▶ _What you have to do_
Only one stretch of the data should be retyped: the lines from the line containing "This screenshot has height=891, width=1504." through the line containing "The image size is (1181, 305).". Keep pictures out of it.

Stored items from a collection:
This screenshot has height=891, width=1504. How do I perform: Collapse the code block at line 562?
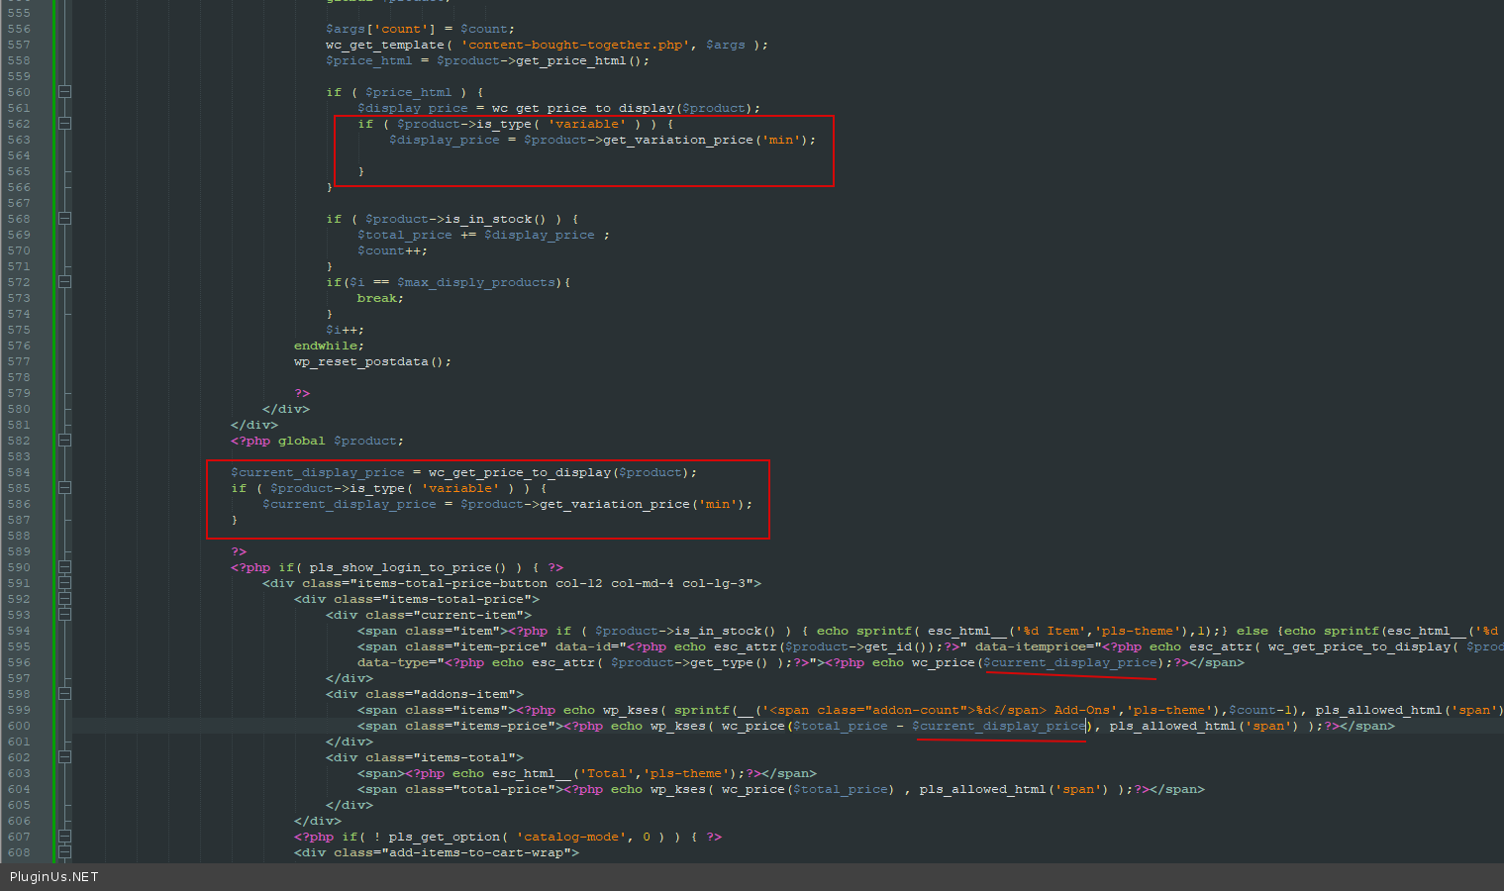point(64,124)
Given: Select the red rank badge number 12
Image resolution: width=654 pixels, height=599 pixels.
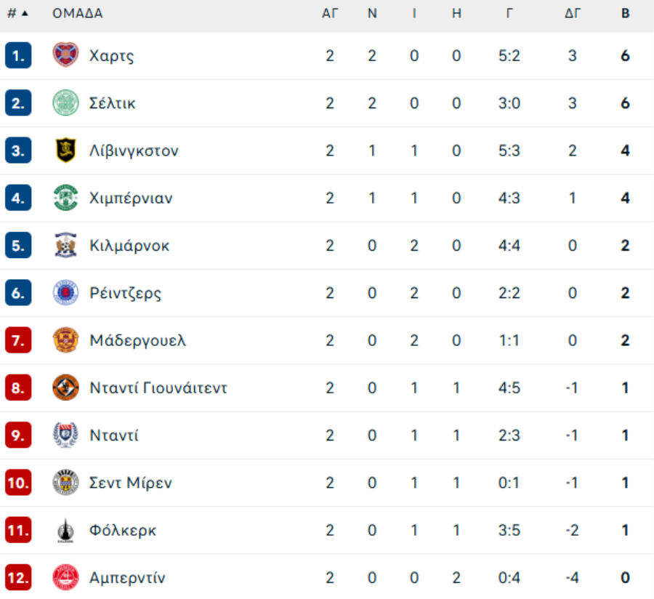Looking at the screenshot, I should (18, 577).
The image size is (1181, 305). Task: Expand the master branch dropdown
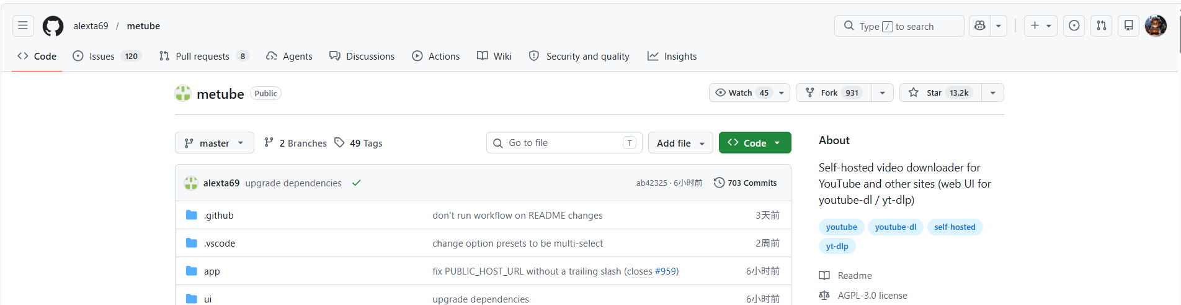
==
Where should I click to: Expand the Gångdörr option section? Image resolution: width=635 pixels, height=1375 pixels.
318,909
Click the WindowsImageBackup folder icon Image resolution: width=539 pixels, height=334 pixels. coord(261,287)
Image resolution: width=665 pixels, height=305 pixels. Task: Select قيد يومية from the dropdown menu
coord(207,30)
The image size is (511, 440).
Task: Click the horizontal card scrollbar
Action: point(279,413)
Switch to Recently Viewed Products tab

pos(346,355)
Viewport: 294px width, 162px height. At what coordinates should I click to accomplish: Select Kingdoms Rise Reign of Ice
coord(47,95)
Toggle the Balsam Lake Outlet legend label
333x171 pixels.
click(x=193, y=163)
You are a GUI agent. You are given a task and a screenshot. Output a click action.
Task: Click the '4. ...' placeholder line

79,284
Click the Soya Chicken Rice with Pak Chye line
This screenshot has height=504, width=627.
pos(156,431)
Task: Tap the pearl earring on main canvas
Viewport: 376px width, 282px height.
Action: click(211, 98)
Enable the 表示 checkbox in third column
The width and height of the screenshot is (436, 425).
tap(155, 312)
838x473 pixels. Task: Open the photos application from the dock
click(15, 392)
==
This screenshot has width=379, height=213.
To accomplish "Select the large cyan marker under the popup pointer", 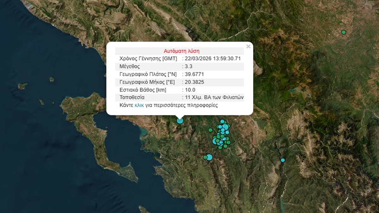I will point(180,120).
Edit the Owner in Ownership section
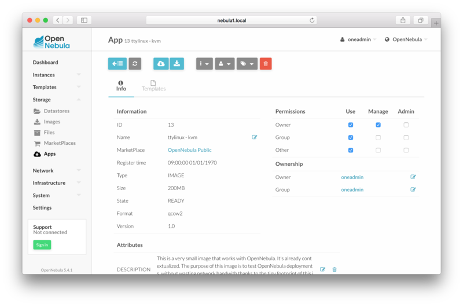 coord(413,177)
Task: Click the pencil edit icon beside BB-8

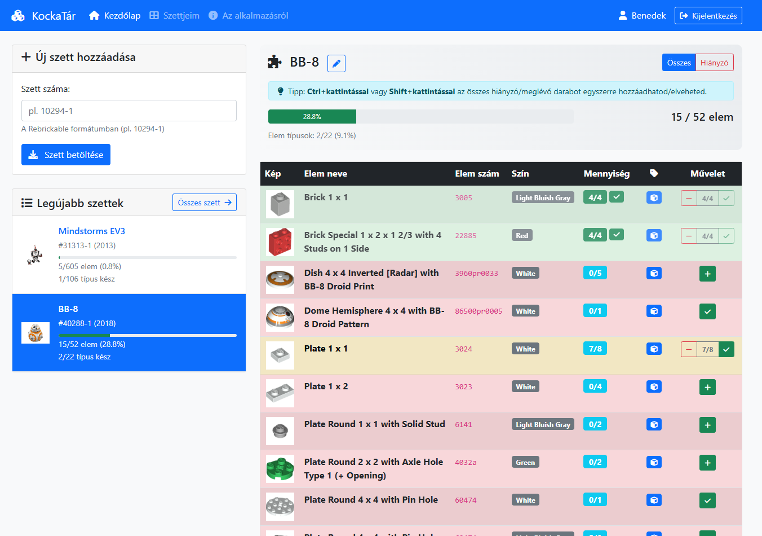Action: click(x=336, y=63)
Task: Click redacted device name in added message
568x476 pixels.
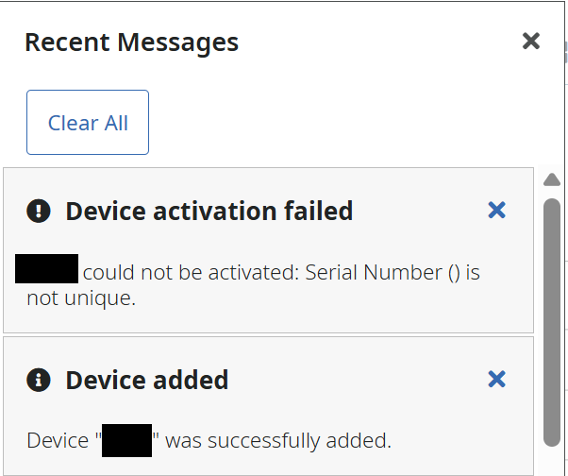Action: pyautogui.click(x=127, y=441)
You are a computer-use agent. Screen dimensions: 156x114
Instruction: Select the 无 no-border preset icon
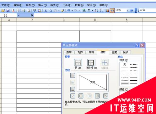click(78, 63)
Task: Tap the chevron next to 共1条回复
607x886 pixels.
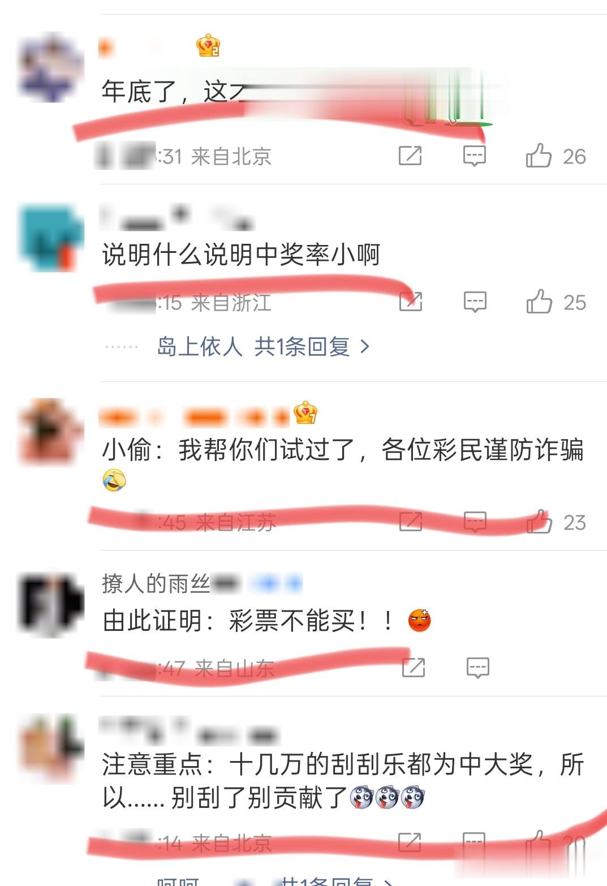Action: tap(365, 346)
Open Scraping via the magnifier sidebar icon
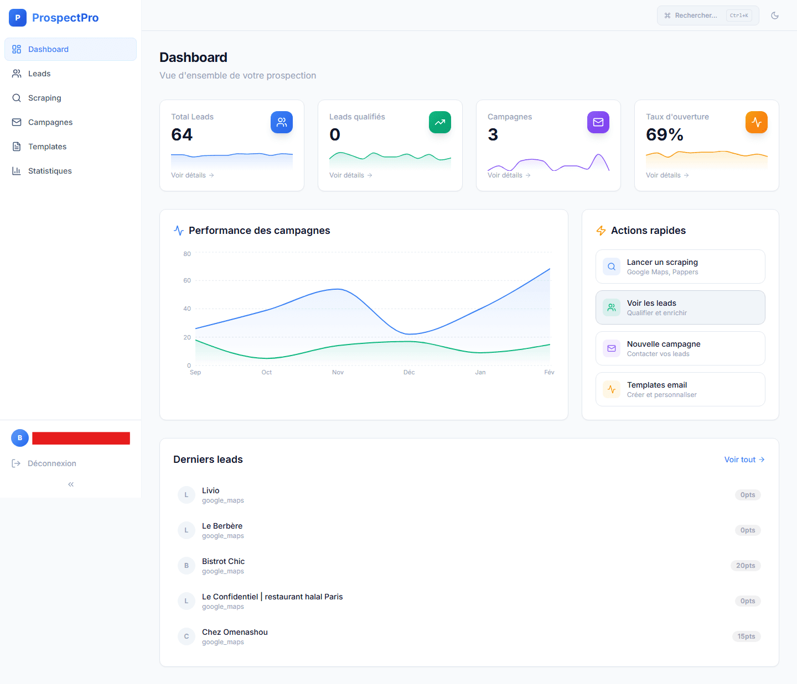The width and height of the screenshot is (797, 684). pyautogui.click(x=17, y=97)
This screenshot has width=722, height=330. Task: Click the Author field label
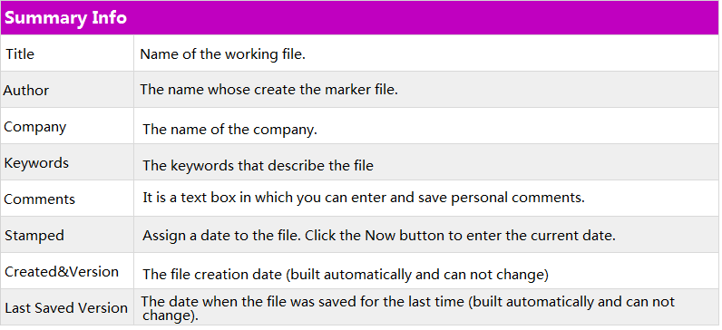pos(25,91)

▶ _Task response_
This screenshot has height=891, width=1504. How do I perform: Collapse the code block at line 562?
point(64,124)
Given: Select the red rank badge number 12
Image resolution: width=654 pixels, height=599 pixels.
Looking at the screenshot, I should (18, 577).
The image size is (1181, 305). Task: Expand the master branch dropdown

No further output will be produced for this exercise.